Timeline: July 24th – 30th
Given our experience on the way to Lyon on non-toll roads, we decided to damage the budget a bit and use them to get to Francois’ in Montigny. Using a new tool we’d discovered, the Michelin Route Planner, a Google Maps type of website that calculates the various routes you can take to a destination and provides toll amounts and time to drive. You can adjust to avoid tolls and other varied combinations and determine which route might provide the right combination of cost and speed.
The total bill for tolls was 33.3 Euro, quite a stiff tab for a distance of roughly 300 miles, less than that from Los Angeles to San Francisco. But for this drive it certainly made a difference, allowing us to average highway speeds all the way there. We had an interesting moment at a gas/restaurant stop part way through the drive. These populate the toll roads here, much like the clusters we find in the U.S. Although these is usually just one gas station and some restaurant associated with that chain.
I believe this one was called McGrill and it was packed with people, a Marché station type of concept where you could get a plate of food from a buffet line or some sandwich combo from another station, which is what we opted for. I’d grabbed a bottle of water from a nearby cooler and we ordered a sandwich to go and a desert. The clerk was totally discombobulated, as we witnessed her stumble through the transactions ahead of us.
As we confirmed later with Francois, she violated French health code standards by touching our food without using gloves or washing her hands in between handling money. I’m a risk taker so passed on that oversight but watched with incredulity while she took nearly 30 seconds to tabulate the total for the three items we’d ordered. We eventually went our way, hunger sated and luckily, with no ill side effects from the food handling.
Arriving in Montigny mid afternoon, we again had the good fortune to run across Francois taking out his trash so didn’t have to ring his apartment. It was so nice to see him again, even after our short time apart, the type of welcome you get when old friends gather. We moved some of our stuff upstairs and proceeded with our usual welcoming routine of consuming a number of beers and engaging in conversation.
Given his generosity in covering our housing cost at Tossa (I failed to mention in prior blogs that given our sleeping outdoors on the patio, he couldn’t bring himself to charge us for our share of the room there) we were determined to pay him back in kind. This meant dinner out that night and a gift of the 500 ml bottle of Courvoisier Napoleon I’d been carrying around since Cognac. Yes, that’s right, I’d carried that bottle around for more than a month without drinking it, as if it was seeking a higher purpose. And indeed, it did find its reason for being.
Axel arrived home and the four of us set out for the Indian restaurant a block away in the town circle, next door to the crepe place we’d eaten at during our first visit. When we walked in the place was empty, and would remain empty during our entire meal. The owner/waiter greeted us less than warmly and would provide similar service throughout the meal. Long story short is that our meal for four with one beer apiece (Kingfisher at 5 Euros a 12 ounce bottle) came to 96 Euros, close to $130.
Normally I wouldn’t quibble as the food was tasty and we did share two appetizers, but we were charged for more rice than we ordered and it was a generally a less than pleasant experience, except we got to share it with Francois and Axel. We returned to the apartment and Francois, true to form, insisted that we drink some of the Napoleon which would indeed disappear during our stay. I don’t really wish to be wealthy, what I have is enough for me, but if I did have money, I’d drink really good cognac each and every day.

· · · · · · ·

- _Short problem 1_
In the travel post about the drive to Montigny, how much did the tolls cost in total?
- _Short problem 2_
Pick up the travel post about the drive to Montigny after its final sentence and keep writing it.

- _Provided material_
· · · · · · ·

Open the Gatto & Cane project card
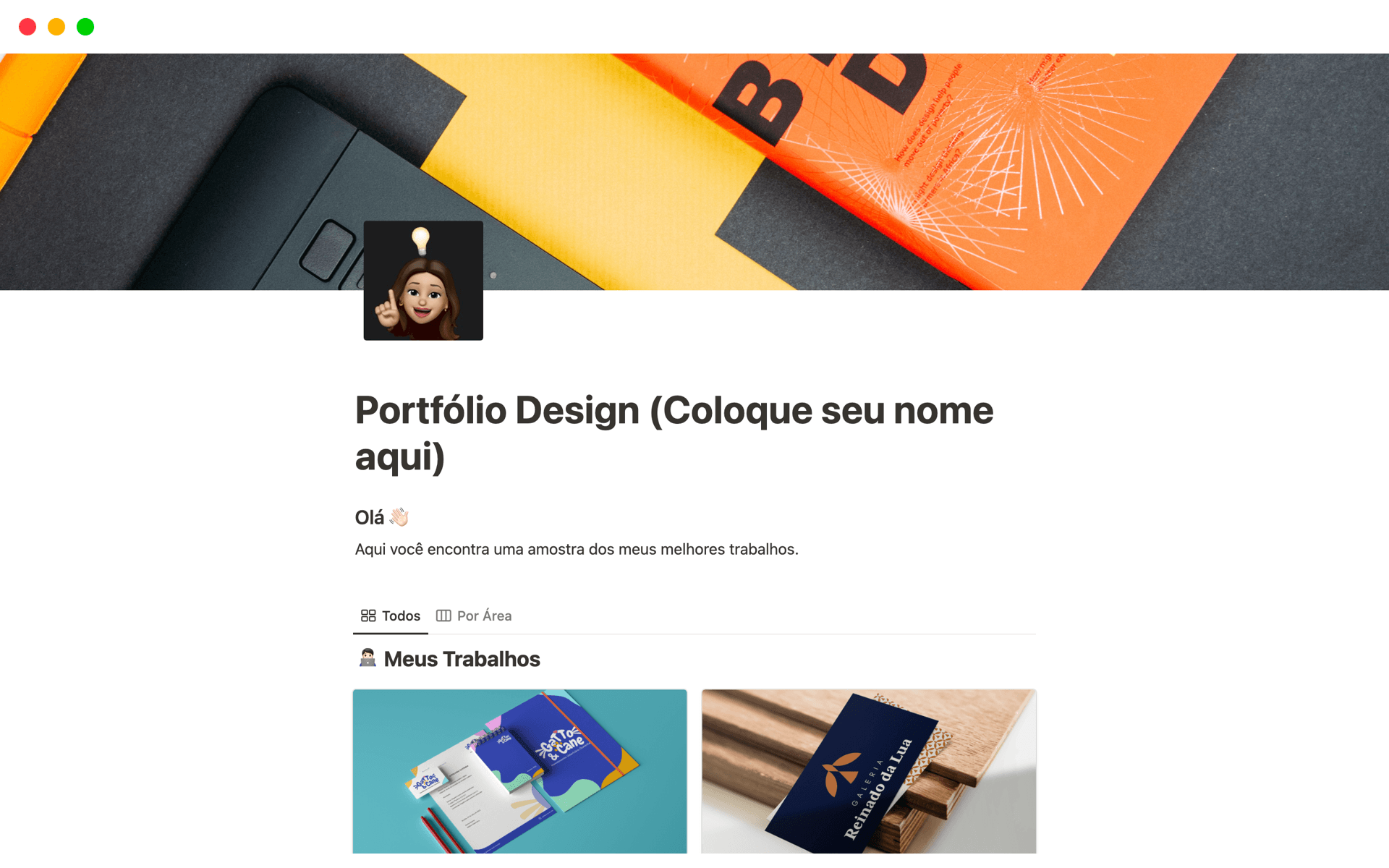The image size is (1389, 868). (519, 771)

· · · · · · ·

- _Expected output 1_
33.3 Euro

- _Expected output 2_
We awoke the next day to a beautiful warm and blue sky Parisian summer day. With some time on our hands we set out on our bikes for what would turn out to be a relatively short 15 mile ride, but one that didn’t involve a flat tire or getting lost. Upon our return to the apartment, we went about preparing the car for our two weeks with my sister Beverly.
This involved re-packing our bags as for a number of days, particularly for our stay in Paris itself, we’d be using public transportation and staying in a small room. While Joanna cleaned up the bikes and provided them with some much needed maintenance, I got the car ready for our next two weeks and our passenger, Bev.
As we were finishing up, with a number of piles of belongings that would need to move up to the apartment, including our two bikes, we were pondering just how to arrange it when who should appear on the sidewalk asking us if we needed some help but Axel? And so what would have taken multiple trips upstairs only needed one.
We cleaned up, sorted what would go to Paris with us and what would stay and then after a nice lunch prepared by Francois, with seafood from Picard (a chain known for its quality frozen food), a bottle or so of wine and of course the last of the Napoleon, we made our way to the train station for the 20 minute ride into Paris. Our first stop was the station at La Defense where we picked up the metro to take us to our stop at Panatier (we would also use the stop at Oberkampf quite a bit) for the two-block walk to the Cosmos Hotel, our home for the next five nights.
Located in an area not far from the Bastille, the neighborhood was more working class Paris than tourist, which would play out to our benefit in the days to come. After landing in our room, number 5r, our first stop was just around the corner at a local Parisian market chain, Franprix, for some basic supplies and to note a Patisserie on the way that would become a home away from home for us.
It had been a very good day. A nice bike ride in the morning, Axel’s appearance out of nowhere, the type of lunch with Francois we’d grown use to and honestly, will miss more than any other thing we’ve done on this trip, and a successful landing at the Cosmos, ready for Bev’s arrival the next day. Not quite halfway through the trip, seeing Bev would be another milestone, marking the time ticking off the clock. We were ready.